Goal -> Could you write out each of the entries below line for line, with no changes at all?

Supplied information ->
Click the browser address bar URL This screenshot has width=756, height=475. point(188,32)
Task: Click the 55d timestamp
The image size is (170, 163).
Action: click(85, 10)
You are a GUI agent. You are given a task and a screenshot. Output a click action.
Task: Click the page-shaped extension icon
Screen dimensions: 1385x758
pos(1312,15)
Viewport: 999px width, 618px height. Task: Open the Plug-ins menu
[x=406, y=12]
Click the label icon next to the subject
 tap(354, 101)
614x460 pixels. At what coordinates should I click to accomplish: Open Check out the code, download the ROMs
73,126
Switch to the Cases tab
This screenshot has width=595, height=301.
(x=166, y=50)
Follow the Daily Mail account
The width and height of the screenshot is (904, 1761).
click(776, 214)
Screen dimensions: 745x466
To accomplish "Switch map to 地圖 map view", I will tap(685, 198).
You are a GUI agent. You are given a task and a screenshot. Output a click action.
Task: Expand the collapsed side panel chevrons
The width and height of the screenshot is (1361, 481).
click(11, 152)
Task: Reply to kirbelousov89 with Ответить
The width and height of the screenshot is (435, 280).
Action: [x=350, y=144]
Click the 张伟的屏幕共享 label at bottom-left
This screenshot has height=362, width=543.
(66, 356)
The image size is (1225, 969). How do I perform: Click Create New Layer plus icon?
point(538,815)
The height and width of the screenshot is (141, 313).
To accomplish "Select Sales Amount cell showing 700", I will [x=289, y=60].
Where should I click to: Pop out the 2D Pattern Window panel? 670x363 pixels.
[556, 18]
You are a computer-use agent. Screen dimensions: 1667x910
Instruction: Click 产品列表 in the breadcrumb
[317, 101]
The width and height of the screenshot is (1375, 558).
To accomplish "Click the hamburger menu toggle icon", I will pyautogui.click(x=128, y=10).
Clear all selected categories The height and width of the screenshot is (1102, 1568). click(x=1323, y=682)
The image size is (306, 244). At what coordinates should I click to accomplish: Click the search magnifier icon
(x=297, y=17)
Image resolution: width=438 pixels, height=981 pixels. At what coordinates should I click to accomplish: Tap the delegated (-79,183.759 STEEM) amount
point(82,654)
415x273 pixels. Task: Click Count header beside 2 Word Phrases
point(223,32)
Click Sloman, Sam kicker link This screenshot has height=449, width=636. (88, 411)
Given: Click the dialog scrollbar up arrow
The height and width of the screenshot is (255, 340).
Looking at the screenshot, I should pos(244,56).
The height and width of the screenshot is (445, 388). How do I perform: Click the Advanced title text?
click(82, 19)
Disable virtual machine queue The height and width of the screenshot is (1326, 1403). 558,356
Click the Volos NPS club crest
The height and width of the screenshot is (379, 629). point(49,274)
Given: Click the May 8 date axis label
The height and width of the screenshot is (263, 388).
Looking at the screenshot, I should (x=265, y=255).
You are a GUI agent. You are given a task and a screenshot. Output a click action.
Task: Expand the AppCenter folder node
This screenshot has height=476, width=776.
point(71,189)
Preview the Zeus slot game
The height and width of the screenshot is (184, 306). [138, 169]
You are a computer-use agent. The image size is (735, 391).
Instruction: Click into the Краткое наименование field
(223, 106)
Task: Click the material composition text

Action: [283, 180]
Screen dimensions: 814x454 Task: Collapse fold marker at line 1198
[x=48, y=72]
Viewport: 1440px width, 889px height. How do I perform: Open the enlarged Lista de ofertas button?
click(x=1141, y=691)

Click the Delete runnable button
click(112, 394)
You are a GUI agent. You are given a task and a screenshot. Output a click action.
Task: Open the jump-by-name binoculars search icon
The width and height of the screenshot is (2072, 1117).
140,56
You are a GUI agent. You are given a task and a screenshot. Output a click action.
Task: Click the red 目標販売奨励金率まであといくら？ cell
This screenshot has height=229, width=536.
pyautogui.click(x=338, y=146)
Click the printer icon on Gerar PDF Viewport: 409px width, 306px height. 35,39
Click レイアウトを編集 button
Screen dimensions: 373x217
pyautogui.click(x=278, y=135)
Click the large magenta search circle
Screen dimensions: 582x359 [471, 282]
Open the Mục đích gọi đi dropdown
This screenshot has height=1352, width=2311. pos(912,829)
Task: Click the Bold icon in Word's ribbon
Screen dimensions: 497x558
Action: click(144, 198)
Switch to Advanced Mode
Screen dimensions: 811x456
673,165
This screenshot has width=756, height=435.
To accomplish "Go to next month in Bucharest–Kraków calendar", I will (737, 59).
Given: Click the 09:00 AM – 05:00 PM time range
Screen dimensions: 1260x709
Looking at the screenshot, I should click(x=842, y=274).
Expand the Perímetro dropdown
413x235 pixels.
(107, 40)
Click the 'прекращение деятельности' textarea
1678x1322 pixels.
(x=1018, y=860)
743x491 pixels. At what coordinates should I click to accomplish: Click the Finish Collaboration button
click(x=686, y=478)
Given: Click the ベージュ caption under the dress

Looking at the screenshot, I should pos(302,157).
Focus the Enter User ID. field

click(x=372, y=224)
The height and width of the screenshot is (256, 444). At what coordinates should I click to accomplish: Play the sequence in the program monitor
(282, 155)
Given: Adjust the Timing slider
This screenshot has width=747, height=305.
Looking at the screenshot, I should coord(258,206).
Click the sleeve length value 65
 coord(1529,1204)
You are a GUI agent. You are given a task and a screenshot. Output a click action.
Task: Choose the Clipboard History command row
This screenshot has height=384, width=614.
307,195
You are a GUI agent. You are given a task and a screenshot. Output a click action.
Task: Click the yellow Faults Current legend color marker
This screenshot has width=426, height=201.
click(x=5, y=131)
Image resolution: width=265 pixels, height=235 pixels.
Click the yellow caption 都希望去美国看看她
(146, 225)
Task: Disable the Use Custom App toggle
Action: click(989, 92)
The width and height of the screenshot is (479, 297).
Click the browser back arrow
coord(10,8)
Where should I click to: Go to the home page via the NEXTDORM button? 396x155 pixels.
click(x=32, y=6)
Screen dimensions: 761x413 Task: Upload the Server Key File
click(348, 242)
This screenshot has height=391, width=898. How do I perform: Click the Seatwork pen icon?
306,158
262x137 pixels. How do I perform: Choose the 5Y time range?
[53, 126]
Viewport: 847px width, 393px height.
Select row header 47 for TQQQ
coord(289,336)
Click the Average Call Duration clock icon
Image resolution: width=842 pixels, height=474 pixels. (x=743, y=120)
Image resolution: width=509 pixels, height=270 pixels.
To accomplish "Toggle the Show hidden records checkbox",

Solution below ->
Click the browser address bar URL This screenshot has width=756, height=475. point(188,32)
Task: Click the 55d timestamp
The image size is (170, 163).
Action: click(85, 10)
You are a GUI agent. You are given a task and a screenshot. Output a click action.
Task: Click the page-shaped extension icon
Screen dimensions: 1385x758
pos(1312,15)
Viewport: 999px width, 618px height. Task: Open the Plug-ins menu
[x=406, y=12]
Click the label icon next to the subject
 tap(354, 101)
614x460 pixels. At what coordinates should I click to accomplish: Open Check out the code, download the ROMs
73,126
Switch to the Cases tab
This screenshot has width=595, height=301.
(x=166, y=50)
Follow the Daily Mail account
The width and height of the screenshot is (904, 1761).
click(776, 214)
Screen dimensions: 745x466
To accomplish "Switch map to 地圖 map view", I will tap(685, 198).
You are a GUI agent. You are given a task and a screenshot. Output a click action.
Task: Expand the collapsed side panel chevrons
The width and height of the screenshot is (1361, 481).
click(11, 152)
Task: Reply to kirbelousov89 with Ответить
The width and height of the screenshot is (435, 280).
Action: [x=350, y=144]
Click the 张伟的屏幕共享 label at bottom-left
This screenshot has height=362, width=543.
(66, 356)
The image size is (1225, 969). How do I perform: Click Create New Layer plus icon?
point(538,815)
The height and width of the screenshot is (141, 313).
To accomplish "Select Sales Amount cell showing 700", I will [x=289, y=60].
Where should I click to: Pop out the 2D Pattern Window panel? 670x363 pixels.
[556, 18]
You are a computer-use agent. Screen dimensions: 1667x910
Instruction: Click 产品列表 in the breadcrumb
[317, 101]
The width and height of the screenshot is (1375, 558).
To accomplish "Click the hamburger menu toggle icon", I will pyautogui.click(x=128, y=10).
Clear all selected categories The height and width of the screenshot is (1102, 1568). click(x=1323, y=682)
The image size is (306, 244). At what coordinates should I click to accomplish: Click the search magnifier icon
(x=297, y=17)
Image resolution: width=438 pixels, height=981 pixels. At what coordinates should I click to accomplish: Tap the delegated (-79,183.759 STEEM) amount
point(82,654)
415x273 pixels. Task: Click Count header beside 2 Word Phrases
point(223,32)
Click Sloman, Sam kicker link This screenshot has height=449, width=636. (88, 411)
Given: Click the dialog scrollbar up arrow
The height and width of the screenshot is (255, 340).
Looking at the screenshot, I should pos(244,56).
The height and width of the screenshot is (445, 388). How do I perform: Click the Advanced title text?
click(82, 19)
Disable virtual machine queue The height and width of the screenshot is (1326, 1403). 558,356
Click the Volos NPS club crest
The height and width of the screenshot is (379, 629). point(49,274)
Given: Click the May 8 date axis label
The height and width of the screenshot is (263, 388).
Looking at the screenshot, I should (x=265, y=255).
You are a GUI agent. You are given a task and a screenshot. Output a click action.
Task: Expand the AppCenter folder node
This screenshot has height=476, width=776.
point(71,189)
Preview the Zeus slot game
The height and width of the screenshot is (184, 306). [138, 169]
You are a computer-use agent. The image size is (735, 391).
Instruction: Click into the Краткое наименование field
(223, 106)
Task: Click the material composition text

Action: [283, 180]
Screen dimensions: 814x454 Task: Collapse fold marker at line 1198
[x=48, y=72]
Viewport: 1440px width, 889px height. How do I perform: Open the enlarged Lista de ofertas button?
click(x=1141, y=691)

Click the Delete runnable button
click(112, 394)
You are a GUI agent. You are given a task and a screenshot. Output a click action.
Task: Open the jump-by-name binoculars search icon
The width and height of the screenshot is (2072, 1117).
140,56
You are a GUI agent. You are given a task and a screenshot. Output a click action.
Task: Click the red 目標販売奨励金率まであといくら？ cell
This screenshot has height=229, width=536.
pyautogui.click(x=338, y=146)
Click the printer icon on Gerar PDF Viewport: 409px width, 306px height. 35,39
Click レイアウトを編集 button
Screen dimensions: 373x217
pyautogui.click(x=278, y=135)
Click the large magenta search circle
Screen dimensions: 582x359 [471, 282]
Open the Mục đích gọi đi dropdown
This screenshot has height=1352, width=2311. pos(912,829)
Task: Click the Bold icon in Word's ribbon
Screen dimensions: 497x558
Action: click(144, 198)
Switch to Advanced Mode
Screen dimensions: 811x456
673,165
This screenshot has width=756, height=435.
To accomplish "Go to next month in Bucharest–Kraków calendar", I will (737, 59).
Given: Click the 09:00 AM – 05:00 PM time range
Screen dimensions: 1260x709
Looking at the screenshot, I should click(x=842, y=274).
Expand the Perímetro dropdown
413x235 pixels.
(107, 40)
Click the 'прекращение деятельности' textarea
1678x1322 pixels.
(x=1018, y=860)
743x491 pixels. At what coordinates should I click to accomplish: Click the Finish Collaboration button
click(x=686, y=478)
Given: Click the ベージュ caption under the dress

Looking at the screenshot, I should pos(302,157).
Focus the Enter User ID. field

click(x=372, y=224)
The height and width of the screenshot is (256, 444). At what coordinates should I click to accomplish: Play the sequence in the program monitor
(282, 155)
Given: Adjust the Timing slider
This screenshot has width=747, height=305.
Looking at the screenshot, I should coord(258,206).
Click the sleeve length value 65
 coord(1529,1204)
You are a GUI agent. You are given a task and a screenshot. Output a click action.
Task: Choose the Clipboard History command row
This screenshot has height=384, width=614.
307,195
You are a GUI agent. You are given a task and a screenshot. Output a click action.
Task: Click the yellow Faults Current legend color marker
This screenshot has width=426, height=201.
click(x=5, y=131)
Image resolution: width=265 pixels, height=235 pixels.
Click the yellow caption 都希望去美国看看她
(146, 225)
Task: Disable the Use Custom App toggle
Action: click(989, 92)
The width and height of the screenshot is (479, 297).
Click the browser back arrow
coord(10,8)
Where should I click to: Go to the home page via the NEXTDORM button? 396x155 pixels.
click(x=32, y=6)
Screen dimensions: 761x413 Task: Upload the Server Key File
click(348, 242)
This screenshot has height=391, width=898. How do I perform: Click the Seatwork pen icon?
306,158
262x137 pixels. How do I perform: Choose the 5Y time range?
[53, 126]
Viewport: 847px width, 393px height.
Select row header 47 for TQQQ
coord(289,336)
Click the Average Call Duration clock icon
Image resolution: width=842 pixels, height=474 pixels. (x=743, y=120)
Image resolution: width=509 pixels, height=270 pixels.
To accomplish "Toggle the Show hidden records checkbox",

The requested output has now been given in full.